### Task to carry out
Reproduce verbatim the portion of the records that begins with the line containing "Click the Not Secure warning icon" and ends with the line containing "point(262,42)", both lines included.

### Extracted material
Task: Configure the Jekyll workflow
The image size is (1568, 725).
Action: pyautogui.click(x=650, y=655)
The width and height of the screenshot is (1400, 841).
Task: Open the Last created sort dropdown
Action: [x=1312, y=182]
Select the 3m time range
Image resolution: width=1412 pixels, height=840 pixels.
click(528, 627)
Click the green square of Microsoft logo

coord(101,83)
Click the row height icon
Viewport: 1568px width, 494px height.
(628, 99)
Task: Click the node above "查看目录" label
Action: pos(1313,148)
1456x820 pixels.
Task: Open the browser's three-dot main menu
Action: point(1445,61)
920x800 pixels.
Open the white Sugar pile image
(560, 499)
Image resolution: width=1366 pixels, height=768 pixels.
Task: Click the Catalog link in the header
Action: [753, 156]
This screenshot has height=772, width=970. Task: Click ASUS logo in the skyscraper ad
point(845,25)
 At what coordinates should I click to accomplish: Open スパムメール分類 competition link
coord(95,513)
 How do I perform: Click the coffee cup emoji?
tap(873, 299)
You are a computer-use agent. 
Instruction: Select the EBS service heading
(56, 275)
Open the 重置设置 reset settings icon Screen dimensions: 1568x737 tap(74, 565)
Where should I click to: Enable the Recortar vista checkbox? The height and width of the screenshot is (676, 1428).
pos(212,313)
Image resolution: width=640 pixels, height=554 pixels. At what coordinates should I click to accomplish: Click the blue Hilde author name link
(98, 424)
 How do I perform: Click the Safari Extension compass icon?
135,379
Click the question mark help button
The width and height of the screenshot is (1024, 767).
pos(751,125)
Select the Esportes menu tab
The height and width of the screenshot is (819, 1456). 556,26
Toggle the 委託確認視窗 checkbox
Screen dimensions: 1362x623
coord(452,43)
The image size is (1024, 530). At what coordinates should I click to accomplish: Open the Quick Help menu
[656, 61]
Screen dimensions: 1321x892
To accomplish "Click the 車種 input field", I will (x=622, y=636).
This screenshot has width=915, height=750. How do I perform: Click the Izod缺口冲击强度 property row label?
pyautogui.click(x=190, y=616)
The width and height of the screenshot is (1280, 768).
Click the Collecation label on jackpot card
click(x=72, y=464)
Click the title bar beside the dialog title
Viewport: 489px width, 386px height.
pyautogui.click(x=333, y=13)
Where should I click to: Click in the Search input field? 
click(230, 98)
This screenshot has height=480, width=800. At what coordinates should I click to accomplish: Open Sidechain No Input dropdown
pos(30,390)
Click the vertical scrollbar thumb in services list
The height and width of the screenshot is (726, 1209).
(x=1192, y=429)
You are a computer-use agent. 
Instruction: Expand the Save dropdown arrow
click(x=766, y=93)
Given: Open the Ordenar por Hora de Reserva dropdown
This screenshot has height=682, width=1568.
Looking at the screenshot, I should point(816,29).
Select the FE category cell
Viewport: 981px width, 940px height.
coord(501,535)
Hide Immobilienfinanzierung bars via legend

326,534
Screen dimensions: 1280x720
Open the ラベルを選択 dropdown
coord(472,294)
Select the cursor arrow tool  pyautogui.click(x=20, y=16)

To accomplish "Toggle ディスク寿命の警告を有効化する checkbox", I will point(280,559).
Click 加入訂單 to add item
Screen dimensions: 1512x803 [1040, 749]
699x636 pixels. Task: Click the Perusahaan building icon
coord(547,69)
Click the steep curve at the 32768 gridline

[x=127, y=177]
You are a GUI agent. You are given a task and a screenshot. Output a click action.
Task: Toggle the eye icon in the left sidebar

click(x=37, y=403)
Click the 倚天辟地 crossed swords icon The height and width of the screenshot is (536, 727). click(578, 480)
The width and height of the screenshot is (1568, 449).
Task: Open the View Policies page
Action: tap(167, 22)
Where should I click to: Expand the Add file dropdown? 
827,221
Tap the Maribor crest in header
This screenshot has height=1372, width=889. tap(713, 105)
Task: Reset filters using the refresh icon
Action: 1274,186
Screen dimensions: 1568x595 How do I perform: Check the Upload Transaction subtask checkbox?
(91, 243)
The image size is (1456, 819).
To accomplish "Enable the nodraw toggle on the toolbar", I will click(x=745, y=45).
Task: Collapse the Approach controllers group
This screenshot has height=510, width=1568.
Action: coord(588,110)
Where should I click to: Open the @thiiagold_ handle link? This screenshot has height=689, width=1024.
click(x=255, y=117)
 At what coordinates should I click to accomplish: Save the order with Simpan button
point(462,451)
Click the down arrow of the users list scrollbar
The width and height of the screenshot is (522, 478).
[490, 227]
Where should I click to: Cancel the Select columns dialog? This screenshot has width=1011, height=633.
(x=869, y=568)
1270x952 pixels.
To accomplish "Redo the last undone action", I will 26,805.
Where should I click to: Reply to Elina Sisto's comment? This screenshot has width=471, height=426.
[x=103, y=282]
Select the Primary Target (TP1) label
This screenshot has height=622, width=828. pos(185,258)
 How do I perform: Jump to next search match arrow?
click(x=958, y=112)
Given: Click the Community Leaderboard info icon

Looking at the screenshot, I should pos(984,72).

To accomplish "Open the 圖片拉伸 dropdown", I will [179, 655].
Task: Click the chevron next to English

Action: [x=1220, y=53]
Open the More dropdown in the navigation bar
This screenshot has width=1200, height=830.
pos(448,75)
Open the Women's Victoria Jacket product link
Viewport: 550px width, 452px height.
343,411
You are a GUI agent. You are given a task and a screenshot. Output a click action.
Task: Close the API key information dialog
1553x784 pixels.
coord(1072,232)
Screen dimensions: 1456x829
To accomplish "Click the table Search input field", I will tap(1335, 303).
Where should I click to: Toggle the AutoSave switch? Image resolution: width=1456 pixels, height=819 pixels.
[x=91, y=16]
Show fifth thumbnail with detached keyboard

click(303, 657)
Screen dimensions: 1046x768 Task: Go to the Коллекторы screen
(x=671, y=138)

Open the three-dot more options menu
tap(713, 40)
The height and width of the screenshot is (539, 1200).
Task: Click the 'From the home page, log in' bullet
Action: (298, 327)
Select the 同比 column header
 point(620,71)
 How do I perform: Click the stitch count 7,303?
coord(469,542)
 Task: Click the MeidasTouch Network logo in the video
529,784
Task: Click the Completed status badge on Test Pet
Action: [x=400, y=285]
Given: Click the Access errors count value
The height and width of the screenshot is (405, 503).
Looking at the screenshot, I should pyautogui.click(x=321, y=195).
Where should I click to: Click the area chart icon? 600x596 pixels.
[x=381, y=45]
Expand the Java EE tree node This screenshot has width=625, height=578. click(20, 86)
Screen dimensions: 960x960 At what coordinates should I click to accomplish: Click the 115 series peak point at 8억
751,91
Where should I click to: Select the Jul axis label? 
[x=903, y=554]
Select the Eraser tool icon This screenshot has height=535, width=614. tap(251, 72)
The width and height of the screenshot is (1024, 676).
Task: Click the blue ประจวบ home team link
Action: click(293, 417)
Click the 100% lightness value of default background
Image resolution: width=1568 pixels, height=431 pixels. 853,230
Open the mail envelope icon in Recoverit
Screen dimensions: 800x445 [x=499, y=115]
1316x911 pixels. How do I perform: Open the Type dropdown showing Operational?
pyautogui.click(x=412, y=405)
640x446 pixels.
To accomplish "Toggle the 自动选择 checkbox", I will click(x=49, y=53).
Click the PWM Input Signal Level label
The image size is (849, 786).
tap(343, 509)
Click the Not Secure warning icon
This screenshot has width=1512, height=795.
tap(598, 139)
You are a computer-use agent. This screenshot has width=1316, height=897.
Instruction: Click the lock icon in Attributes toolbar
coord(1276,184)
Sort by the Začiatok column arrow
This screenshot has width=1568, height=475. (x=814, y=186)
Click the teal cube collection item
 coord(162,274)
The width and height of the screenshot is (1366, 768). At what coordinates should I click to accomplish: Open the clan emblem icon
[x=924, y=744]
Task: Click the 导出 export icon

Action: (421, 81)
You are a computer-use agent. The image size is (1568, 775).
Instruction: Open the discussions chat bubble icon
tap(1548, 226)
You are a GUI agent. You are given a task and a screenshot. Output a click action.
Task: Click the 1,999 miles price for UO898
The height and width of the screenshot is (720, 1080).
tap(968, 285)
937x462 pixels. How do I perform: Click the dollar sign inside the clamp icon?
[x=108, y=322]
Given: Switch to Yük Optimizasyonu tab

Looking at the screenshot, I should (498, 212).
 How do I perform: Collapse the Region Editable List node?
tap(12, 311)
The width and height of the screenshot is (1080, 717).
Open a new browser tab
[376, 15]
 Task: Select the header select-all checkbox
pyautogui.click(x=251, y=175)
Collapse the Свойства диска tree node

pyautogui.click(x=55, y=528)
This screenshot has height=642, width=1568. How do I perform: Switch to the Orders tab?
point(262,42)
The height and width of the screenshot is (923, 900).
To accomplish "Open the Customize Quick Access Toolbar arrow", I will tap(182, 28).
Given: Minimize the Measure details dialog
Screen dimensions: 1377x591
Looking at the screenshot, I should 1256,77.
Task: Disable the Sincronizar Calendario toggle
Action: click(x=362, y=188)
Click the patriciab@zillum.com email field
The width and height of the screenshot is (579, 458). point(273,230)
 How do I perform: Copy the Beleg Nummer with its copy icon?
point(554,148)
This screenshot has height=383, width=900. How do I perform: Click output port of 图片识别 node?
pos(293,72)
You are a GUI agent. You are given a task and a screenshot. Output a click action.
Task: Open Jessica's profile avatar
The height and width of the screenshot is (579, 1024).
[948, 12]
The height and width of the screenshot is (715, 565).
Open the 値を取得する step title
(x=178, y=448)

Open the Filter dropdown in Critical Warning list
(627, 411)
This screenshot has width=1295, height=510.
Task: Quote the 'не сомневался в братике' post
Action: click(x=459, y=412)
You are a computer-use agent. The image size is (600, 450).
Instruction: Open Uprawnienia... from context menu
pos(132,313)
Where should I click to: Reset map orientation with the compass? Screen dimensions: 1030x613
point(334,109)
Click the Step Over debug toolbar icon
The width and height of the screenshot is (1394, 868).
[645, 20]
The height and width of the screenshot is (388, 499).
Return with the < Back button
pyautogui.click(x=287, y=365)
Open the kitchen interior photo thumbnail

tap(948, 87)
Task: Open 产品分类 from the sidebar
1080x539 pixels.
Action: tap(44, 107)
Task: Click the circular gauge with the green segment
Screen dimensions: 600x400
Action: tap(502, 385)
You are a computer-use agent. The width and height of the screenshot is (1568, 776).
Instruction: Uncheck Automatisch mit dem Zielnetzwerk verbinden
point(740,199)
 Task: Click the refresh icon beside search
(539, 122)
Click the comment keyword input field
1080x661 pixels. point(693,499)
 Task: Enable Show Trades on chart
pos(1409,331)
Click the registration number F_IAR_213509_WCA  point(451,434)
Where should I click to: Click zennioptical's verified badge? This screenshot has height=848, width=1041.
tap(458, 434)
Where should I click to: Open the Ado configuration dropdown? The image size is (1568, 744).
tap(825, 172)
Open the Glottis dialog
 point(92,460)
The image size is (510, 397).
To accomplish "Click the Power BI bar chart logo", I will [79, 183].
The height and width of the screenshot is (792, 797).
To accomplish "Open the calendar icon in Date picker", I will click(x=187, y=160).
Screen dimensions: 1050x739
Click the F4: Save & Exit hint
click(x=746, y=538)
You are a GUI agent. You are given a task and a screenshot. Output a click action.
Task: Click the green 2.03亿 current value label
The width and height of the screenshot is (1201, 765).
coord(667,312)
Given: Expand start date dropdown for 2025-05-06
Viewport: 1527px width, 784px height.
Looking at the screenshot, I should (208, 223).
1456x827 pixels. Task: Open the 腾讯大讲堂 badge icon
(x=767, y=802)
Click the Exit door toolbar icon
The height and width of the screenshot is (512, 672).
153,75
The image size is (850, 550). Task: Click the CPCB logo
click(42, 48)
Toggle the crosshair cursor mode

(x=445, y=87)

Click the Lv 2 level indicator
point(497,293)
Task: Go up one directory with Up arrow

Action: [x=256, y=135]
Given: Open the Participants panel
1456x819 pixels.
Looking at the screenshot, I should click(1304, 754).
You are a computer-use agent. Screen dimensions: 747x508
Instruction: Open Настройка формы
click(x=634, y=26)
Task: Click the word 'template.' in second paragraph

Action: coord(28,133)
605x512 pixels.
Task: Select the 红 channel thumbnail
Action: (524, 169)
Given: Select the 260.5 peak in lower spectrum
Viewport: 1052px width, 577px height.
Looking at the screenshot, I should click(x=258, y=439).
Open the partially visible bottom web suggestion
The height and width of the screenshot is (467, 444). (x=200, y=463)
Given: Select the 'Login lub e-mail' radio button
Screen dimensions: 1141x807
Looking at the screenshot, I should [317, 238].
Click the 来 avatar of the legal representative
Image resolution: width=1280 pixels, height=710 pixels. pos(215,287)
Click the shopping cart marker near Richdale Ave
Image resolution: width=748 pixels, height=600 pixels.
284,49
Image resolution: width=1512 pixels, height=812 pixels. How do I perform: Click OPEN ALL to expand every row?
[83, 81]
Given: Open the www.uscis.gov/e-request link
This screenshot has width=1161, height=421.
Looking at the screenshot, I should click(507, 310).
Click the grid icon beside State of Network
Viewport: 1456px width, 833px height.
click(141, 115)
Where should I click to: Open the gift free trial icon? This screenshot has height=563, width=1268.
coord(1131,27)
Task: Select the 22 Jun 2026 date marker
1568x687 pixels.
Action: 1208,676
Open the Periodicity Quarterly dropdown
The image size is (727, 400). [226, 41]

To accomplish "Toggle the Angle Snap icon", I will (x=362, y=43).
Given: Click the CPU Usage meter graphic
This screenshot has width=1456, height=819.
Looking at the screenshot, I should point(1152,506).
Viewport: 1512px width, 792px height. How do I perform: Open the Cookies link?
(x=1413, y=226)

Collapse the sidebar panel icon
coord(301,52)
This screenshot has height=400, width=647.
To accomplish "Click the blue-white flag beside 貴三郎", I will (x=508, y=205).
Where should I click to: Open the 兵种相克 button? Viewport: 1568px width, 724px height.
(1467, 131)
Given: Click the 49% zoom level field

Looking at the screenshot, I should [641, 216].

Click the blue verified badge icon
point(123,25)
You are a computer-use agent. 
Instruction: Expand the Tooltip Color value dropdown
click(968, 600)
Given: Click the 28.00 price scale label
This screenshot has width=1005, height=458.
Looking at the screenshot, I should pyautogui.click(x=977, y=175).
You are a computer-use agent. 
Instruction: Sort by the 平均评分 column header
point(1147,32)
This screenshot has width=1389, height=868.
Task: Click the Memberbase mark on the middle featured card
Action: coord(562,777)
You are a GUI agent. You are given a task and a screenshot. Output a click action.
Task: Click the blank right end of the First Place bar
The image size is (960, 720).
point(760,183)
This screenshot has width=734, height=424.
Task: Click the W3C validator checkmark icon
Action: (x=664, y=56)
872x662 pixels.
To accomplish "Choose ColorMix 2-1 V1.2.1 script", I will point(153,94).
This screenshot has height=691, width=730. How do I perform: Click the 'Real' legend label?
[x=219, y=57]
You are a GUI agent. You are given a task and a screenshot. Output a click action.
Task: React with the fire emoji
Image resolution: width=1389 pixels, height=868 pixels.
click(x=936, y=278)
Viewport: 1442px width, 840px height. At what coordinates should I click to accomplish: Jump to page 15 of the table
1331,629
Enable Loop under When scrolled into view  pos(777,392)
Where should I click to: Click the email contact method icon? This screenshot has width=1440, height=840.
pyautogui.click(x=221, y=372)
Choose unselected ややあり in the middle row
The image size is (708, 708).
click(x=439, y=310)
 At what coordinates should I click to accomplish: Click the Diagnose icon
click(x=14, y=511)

### Response to this exercise
Click the Not Secure warning icon
This screenshot has width=1512, height=795.
tap(598, 139)
You are a computer-use agent. This screenshot has width=1316, height=897.
Instruction: Click the lock icon in Attributes toolbar
coord(1276,184)
Sort by the Začiatok column arrow
This screenshot has width=1568, height=475. (x=814, y=186)
Click the teal cube collection item
 coord(162,274)
The width and height of the screenshot is (1366, 768). At what coordinates should I click to accomplish: Open the clan emblem icon
[x=924, y=744]
Task: Click the 导出 export icon

Action: (421, 81)
You are a computer-use agent. The image size is (1568, 775).
Instruction: Open the discussions chat bubble icon
tap(1548, 226)
You are a GUI agent. You are given a task and a screenshot. Output a click action.
Task: Click the 1,999 miles price for UO898
The height and width of the screenshot is (720, 1080).
tap(968, 285)
937x462 pixels. How do I perform: Click the dollar sign inside the clamp icon?
[x=108, y=322]
Given: Switch to Yük Optimizasyonu tab

Looking at the screenshot, I should (498, 212).
 How do I perform: Collapse the Region Editable List node?
tap(12, 311)
The width and height of the screenshot is (1080, 717).
Open a new browser tab
[376, 15]
 Task: Select the header select-all checkbox
pyautogui.click(x=251, y=175)
Collapse the Свойства диска tree node

pyautogui.click(x=55, y=528)
This screenshot has height=642, width=1568. How do I perform: Switch to the Orders tab?
point(262,42)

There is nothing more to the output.